L’accoglienza in Italia

Non mancano iniziative anche in Italia. A Padova, ad esempio, il vescovo Claudio Cipolla ha accolto una sessantina di orfani ucraini aprendo le porte del Seminario minore di Rubano, rispondendo all’appello lanciato dall’associazione L’Isola che non c’è. Grazie al passaparola in poche ore sono arrivate già numerose offerte di aiuto, sia da cittadini che aziende e organizzazioni come Assoindustria Veneto Centro che ha fatto sapere di voler mettere a disposizione cinque appartamenti.

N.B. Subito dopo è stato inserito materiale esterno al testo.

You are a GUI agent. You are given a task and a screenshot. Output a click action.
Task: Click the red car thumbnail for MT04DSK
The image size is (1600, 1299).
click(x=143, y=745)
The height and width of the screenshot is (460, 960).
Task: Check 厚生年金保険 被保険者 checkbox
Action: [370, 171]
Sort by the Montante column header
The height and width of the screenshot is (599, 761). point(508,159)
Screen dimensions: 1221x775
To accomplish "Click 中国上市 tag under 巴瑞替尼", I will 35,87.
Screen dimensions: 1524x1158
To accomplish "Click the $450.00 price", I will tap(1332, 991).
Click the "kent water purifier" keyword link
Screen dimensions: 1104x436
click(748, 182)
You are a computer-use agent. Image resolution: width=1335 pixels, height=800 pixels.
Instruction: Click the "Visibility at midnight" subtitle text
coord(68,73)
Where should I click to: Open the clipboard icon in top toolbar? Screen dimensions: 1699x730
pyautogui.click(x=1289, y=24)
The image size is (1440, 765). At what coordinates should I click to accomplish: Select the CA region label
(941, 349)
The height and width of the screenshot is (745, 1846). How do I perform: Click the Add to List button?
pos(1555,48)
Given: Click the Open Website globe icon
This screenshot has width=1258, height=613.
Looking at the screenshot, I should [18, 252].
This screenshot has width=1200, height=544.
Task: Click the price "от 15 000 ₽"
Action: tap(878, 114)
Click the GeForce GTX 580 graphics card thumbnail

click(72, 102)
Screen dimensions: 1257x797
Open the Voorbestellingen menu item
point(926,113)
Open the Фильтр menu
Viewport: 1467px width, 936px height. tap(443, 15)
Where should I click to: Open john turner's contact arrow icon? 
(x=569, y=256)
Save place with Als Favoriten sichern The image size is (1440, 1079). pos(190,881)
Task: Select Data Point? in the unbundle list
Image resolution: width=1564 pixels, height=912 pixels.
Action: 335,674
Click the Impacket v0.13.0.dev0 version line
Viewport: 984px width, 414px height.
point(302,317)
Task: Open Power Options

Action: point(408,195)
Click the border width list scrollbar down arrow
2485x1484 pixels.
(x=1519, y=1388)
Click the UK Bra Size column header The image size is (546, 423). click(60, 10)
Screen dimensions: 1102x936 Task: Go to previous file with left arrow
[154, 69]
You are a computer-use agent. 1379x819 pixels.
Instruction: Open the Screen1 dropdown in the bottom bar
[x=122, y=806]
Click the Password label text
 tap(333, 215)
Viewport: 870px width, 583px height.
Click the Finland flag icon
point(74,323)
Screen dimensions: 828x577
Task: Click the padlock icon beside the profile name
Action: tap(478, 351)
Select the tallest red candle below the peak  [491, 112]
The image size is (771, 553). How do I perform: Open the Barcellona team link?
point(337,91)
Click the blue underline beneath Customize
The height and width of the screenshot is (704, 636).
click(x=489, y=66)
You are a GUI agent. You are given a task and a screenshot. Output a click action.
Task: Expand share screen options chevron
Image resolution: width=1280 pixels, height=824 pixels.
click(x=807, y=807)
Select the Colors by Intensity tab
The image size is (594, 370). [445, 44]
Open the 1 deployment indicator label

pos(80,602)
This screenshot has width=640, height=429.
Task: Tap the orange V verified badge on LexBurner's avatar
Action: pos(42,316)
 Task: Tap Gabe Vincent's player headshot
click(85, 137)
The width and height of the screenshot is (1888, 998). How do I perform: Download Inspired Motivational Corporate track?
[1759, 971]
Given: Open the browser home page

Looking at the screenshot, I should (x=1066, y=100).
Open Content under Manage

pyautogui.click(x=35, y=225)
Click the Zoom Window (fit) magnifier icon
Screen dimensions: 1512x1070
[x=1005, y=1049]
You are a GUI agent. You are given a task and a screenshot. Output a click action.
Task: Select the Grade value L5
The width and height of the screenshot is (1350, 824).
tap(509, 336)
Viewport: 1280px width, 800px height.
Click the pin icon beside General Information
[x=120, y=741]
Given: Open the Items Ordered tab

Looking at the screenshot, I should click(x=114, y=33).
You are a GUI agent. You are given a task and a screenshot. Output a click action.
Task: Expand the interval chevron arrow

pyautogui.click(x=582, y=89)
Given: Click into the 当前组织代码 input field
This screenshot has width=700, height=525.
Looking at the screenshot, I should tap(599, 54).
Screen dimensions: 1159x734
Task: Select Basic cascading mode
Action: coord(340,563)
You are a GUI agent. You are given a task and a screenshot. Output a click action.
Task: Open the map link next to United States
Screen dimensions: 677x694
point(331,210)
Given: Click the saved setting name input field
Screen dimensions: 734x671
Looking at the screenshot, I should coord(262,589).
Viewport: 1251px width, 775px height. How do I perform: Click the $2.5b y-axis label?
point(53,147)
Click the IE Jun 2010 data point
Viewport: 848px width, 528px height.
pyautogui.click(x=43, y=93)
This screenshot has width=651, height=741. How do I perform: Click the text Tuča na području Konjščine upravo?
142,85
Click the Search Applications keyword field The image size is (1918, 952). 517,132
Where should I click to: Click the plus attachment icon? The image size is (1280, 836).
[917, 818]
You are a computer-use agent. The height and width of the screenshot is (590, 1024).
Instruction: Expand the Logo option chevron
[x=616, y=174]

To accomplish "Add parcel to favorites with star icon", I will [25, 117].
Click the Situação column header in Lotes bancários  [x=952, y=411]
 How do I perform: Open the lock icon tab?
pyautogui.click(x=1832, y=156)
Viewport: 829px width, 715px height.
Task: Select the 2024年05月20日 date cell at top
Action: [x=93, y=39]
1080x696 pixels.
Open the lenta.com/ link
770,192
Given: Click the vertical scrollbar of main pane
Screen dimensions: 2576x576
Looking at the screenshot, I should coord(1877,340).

Altre iniziative analoghe sono partire anche in Alto Adige e in Abruzzo. In quest’ultimo caso la Croce Rossa regionale ha raccolto aiuti (cibo, tende, brande, sacchi a pelo, ecc.) per offrire sostegno a chi ha perso la casa. La Caritas abruzzese ha organizzato anche in questo caso una raccolta fondi, che si unisce a quella nazionale su tutto il territorio. È invece l’Associazione degli ucraini di Bolzano che ha organizzato nelle scorse ore una manifestazione della pace in occasione della quale sono state accettate donazioni, in collaborazione con la Croce Rossa, per i rifugiati ucraini che sono stati accolti da diverse famiglie in Moldavia.

In Sardegna, invece, sono già 300 le famiglie che hanno aderito all’appello lanciato dall’Associazione Cittadini del Mondo OdV di Cagliari, per accogliere i bambini ucraini in fuga dalle zone di guerra. «Tante le nostre famiglie che in questi anni hanno ospitato i bambini bielorussi attraverso il Progetto Chernobyl e che oggi danno la disponibilità ad accogliere i bambini ucraini dalle zone di guerra, dimostrando che la solidarietà non conosce confini e nazionalità ma vuole essere un gesto concreto di aiuto – fa sapere l’associazione – La guerra è una tragedia immensa le cui conseguenze le pagano i più deboli, in particolare i bambini».